O correcto que soa mal
No primeiro comentário ao texto anterior, um(a) leitor(a) sugere que determinada estrutura gramatical está incorrecta «porque soa mal». Esta é uma explicação simples e aparentemente eficaz, usada sobretudo por todos os que não dominam (nem têm de dominar!) a terminologia necessária para se aventurarem em explicações técnicas. Isto não é, portanto, uma crítica, nem faria sentido que o fosse. Também os linguistas, aliás, são apanhados a tentar decidir como se deve dizer uma expressão de acordo com o critério da boa ou má "sonoridade".
Ao longo da vida, mas de forma mais notória durante os anos da infância em que adquirimos o idioma materno, vamos seleccionando e guardando na memória as combinações e flexões que "soam bem" (porque são as que ouvimos mais) e descartando aquelas que, embora pudéssemos ter usado inicialmente, se revelam inadequadas, porque não encontram eco e por vezes são até apontadas como erradas "porque soam mal". E assim as crianças deixam de dizer "fazi" e "escrevido" para passarem a dizer fiz e escrito, esquecem-se dos "balãos" e das "cavalas" e registam balões e éguas.

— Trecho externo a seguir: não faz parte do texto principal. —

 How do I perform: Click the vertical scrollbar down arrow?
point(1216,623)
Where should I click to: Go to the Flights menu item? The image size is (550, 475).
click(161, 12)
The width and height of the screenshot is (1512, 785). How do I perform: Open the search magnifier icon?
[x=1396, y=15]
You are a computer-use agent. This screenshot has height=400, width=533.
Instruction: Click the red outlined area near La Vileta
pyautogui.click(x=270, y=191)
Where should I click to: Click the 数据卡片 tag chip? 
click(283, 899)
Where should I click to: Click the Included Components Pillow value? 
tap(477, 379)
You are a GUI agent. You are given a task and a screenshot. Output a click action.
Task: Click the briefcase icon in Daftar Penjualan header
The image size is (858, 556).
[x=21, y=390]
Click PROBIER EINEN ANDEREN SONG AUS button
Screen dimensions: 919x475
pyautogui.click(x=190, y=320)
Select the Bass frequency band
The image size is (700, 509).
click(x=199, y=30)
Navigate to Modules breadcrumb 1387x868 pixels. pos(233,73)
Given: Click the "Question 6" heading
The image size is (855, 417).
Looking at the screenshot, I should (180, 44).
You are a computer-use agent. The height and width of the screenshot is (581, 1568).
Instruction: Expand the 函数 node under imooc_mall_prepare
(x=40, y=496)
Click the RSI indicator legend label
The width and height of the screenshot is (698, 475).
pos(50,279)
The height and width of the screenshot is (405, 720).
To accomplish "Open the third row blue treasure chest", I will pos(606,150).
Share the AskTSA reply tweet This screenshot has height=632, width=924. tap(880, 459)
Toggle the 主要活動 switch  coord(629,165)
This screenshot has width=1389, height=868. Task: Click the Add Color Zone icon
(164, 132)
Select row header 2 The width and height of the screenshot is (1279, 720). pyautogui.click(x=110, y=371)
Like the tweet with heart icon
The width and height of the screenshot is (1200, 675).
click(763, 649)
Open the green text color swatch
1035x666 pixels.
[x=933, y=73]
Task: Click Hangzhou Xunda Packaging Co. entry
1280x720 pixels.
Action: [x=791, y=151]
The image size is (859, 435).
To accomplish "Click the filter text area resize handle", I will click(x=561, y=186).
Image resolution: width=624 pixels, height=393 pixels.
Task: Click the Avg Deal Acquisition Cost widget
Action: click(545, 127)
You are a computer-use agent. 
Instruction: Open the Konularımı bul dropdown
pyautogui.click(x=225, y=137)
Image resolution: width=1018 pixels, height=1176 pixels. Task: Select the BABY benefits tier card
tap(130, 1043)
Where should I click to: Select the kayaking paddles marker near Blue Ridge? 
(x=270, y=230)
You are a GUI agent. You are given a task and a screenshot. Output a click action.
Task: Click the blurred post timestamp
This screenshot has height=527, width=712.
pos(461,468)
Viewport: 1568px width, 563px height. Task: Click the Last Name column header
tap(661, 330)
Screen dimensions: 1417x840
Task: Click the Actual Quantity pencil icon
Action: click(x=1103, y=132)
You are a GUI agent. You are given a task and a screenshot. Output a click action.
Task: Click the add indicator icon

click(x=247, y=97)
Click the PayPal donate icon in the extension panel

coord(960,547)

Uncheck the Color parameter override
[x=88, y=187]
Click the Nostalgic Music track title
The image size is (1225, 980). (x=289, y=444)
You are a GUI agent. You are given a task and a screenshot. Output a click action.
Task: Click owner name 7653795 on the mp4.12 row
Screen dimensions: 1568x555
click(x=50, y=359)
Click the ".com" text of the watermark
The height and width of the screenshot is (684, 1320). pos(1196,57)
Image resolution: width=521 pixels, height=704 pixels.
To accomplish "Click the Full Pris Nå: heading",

Porém... a língua reserva-nos muitas surpresas, mesmo quando já somos adultos e julgamos saber tudo o que é preciso para falar correctamente. Se estivermos atentos e abertos, a revelação, para alguns interessante, para outros incómoda, é inevitável: nem tudo o que soa bem porque se ouve muito (pelo menos em certos meios) é necessariamente correcto. E vão-se acumulando os exemplos...
Ora, façam a experiência de tentar decidir o que ouvem mais e o que está certo, das seguintes possibilidades:
"Pesava três quilos e duzentos" ou "pesava três quilos e duzentas"?
"Ainda bem que eu intervim a tempo" ou "ainda bem que eu intervi a tempo"?
"Era bom que ela se entretesse" ou "era bom que ela se entretivesse"?
"Irei quando reaver o dinheiro" ou "irei quando reouver o dinheiro"?
"Foi condenado por ter matado o irmão" ou "foi condenado por ter morto o irmão"?
"Far-te-ia muita diferença" ou "faria-te muita diferença"?
E por aí fora...
7 comentários :
Vou arriscar...
"pesava três quilos e duzentos"
"ainda bem que eu intervim a tempo"
"era bom que ela se entretivesse"
"irei quando reouver o dinheiro"
"foi condenado por ter matado o irmão"
"far-te-ia muita diferença"
Não sejam muito severos comigo :)
Tudo certo, Mário! Para quê o receio?! Resta saber se escolheu o que lhe soava pior ou melhor...
Tenho receio porque a língua portuguesa nunca foi o meu forte.
A frase do "far-te-ia" consultei no dicionário. Respondi correctamente às outras graças ao que tenho aprendido neste blog. Já há algum tempo que deixei de me guiar pelo que soa melhor porque, na minha opinião, somos muitos os que falamos incorrectamente.
Continuem a contribuir para alterar isso.
É correcto dizer "fazer-te-ia"? Obrigada.
"Pesava três quilos e duzentas não estaria certo? Pois de acordo com a concordância, duzentos deveria estar de acordo com "gramas", que é substantivo feminino. E far-te-ia está correto? É uma mesóclise, não se poderia se encaixar no começo de uma frase. Próclises são mais comuns...
Caro anónimo, grama (unidade de medida de massa) é um nome masculino. Quanto a far-te-ia, só admite a mesóclise, naquele caso, por se tratar de uma forma verbal no condicional. Grata pela sua participação!
Olá, tudo bem? Quero fazer uma pergunta um pouco diferente. Vi que respondeu a um comentário dizendo: "Para quê o receio?!" e fiquei em dúvida em relação à acentuação utilizada pela senhora. Por que esse "para quê" é acentuado? Não deveríamos usar a mesma regra dos "porquês"? Não deveria ser "Para que o receio?" Desde já, agradeço a atenção.